The ML pipeline uses:

  1. A pre-trained XGBoost classifier (models/xgboost_model.json)
  2. A scikit-learn scaler (models/scaler.pkl) to normalize inputs
  3. SHAP values via explain.py for feature importance visualization
  4. An AI summary engine (ai_summary.py) to generate human-readable clinical notes

✨ Features

Feature Description
🎯 Risk Prediction Classifies risk as Low, Moderate, or High with a probability score
📊 Confidence Score Shows how confident the model is in its prediction
🤖 AI Health Summary Generates natural-language recommendations based on inputs
📈 Feature Contribution Chart Visual breakdown of which clinical factors influenced the result
🗓️ Risk Timeline Shows how risk evolves across gestational weeks
📄 PDF Report Download Exportable clinical report for documentation
🔍 Model Transparency Panel Displays model metadata, version, and accuracy metrics

🏗️ Architecture Overview

preterm-birth-detection/
│
├── 🐍 Flask Backend (Python)          ← REST API + ML inference
│   ├── app.py                         ← Main Flask server
│   ├── model.py                       ← Model training script
│   ├── risk_engine.py                 ← Risk classification logic
│   ├── explain.py                     ← SHAP feature explainability
│   ├── ai_summary.py                  ← AI-generated health summaries
│   └── requirements.txt               ← Python dependencies
│
├── ⚛️ Next.js Frontend (TypeScript)   ← User interface
│   └── frontend/preterm-ai/
│       ├── pages/ or app/             ← Next.js routes
│       ├── components/                ← UI components
│       └── api/                       ← API proxy routes to Flask
│
├── 🧠 ML Artifacts
│   └── models/
│       ├── best_model.pkl             ← Serialized best model
│       ├── scaler.pkl                 ← Feature scaler
│       └── xgboost_model.json         ← XGBoost model weights
│
├── 📊 Metadata & Metrics
│   ├── model_metadata.json            ← Model version, features, config
│   └── model_metrics.json             ← Accuracy, AUC, precision, recall
│
└── 📝 Documentation
    ├── README.md
    └── REPORT.md                      ← Detailed project report

✅ Prerequisites

Before running this project, make sure you have:

Tool Version Check Command
Python 3.9 or higher python --version
pip latest pip --version
Node.js 18 or higher node --version
npm 9 or higher npm --version
Git any git --version

💡 Tip: Using a Python virtual environment (venv) is strongly recommended to avoid dependency conflicts.

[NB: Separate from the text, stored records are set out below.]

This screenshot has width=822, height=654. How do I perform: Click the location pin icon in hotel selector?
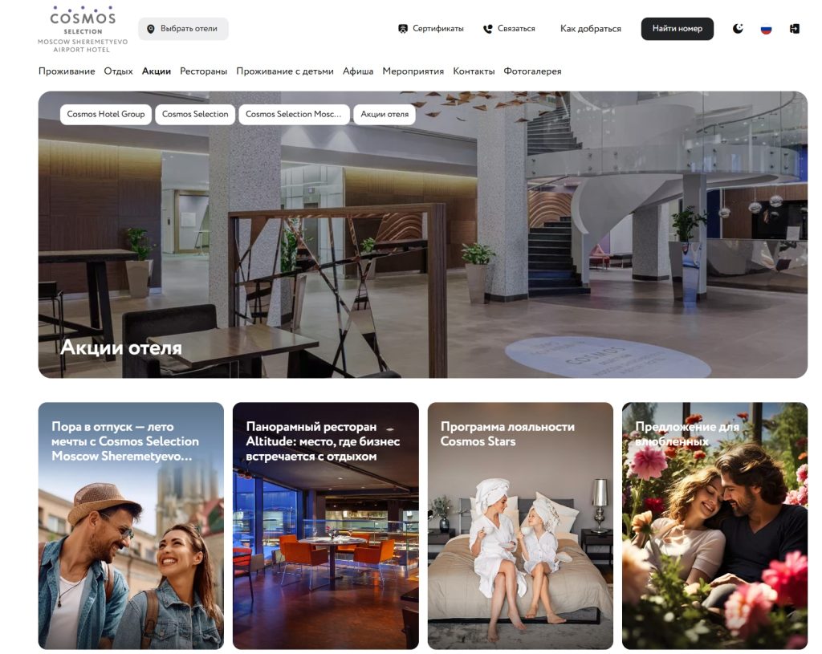tap(150, 29)
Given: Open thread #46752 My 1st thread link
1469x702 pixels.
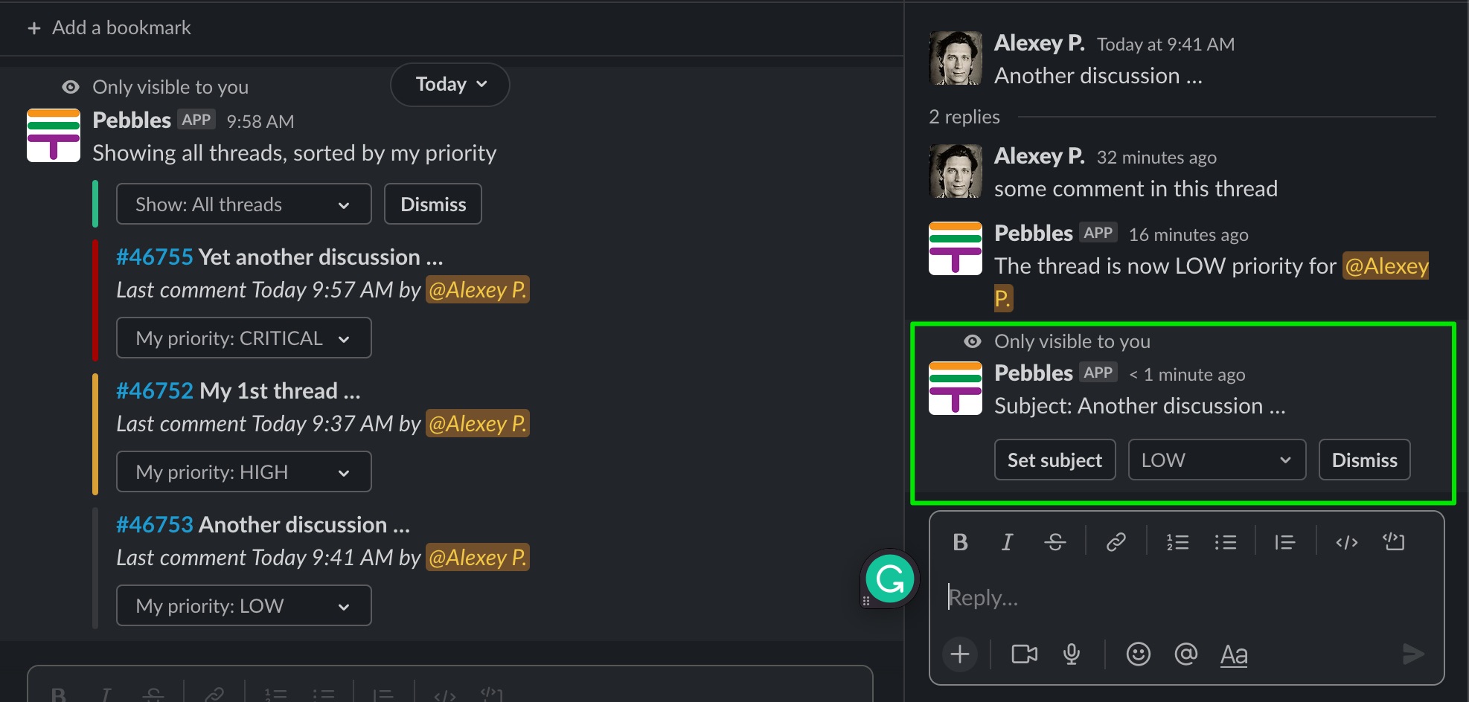Looking at the screenshot, I should point(238,390).
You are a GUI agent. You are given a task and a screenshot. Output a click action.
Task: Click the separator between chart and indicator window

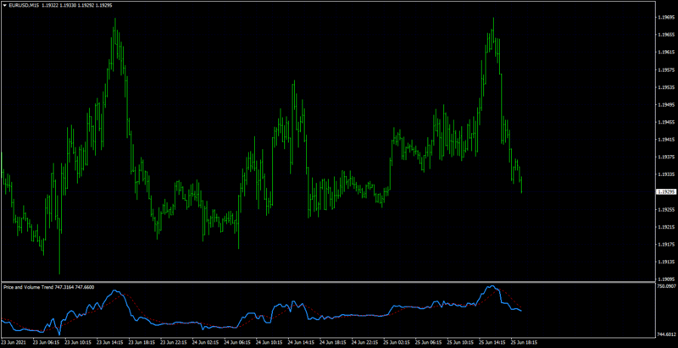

🚀 Quick Start (Recommended)

Step 1 — Clone the Repository

git clone https://github.com/codexrahulKIIT/preterm-birth-detection.git
cd preterm-birth-detection

Step 2 — Set Up the Backend

2a. Create and activate a virtual environment

On macOS / Linux:

python3 -m venv .venv
source .venv/bin/activate

On Windows (Command Prompt):

python -m venv .venv
.venv\Scripts\activate

On Windows (PowerShell):

python -m venv .venv
.venv\Scripts\Activate.ps1

2b. Install Python dependencies

pip install -r requirements.txt

2c. Start the Flask backend

python app.py

You should see:

 * Running on http://127.0.0.1:5000
 * Debug mode: off

✅ Keep this terminal open — the backend must stay running.


Step 3 — Set Up the Frontend

Open a new terminal window and run:

cd frontend/preterm-ai
npm install
npm run dev

You should see:

▲ Next.js 14.x.x
- Local: http://localhost:3000
- Ready in Xs

✅ Keep this terminal open too.


Step 4 — Open the App

Navigate to http://localhost:3000 in your browser.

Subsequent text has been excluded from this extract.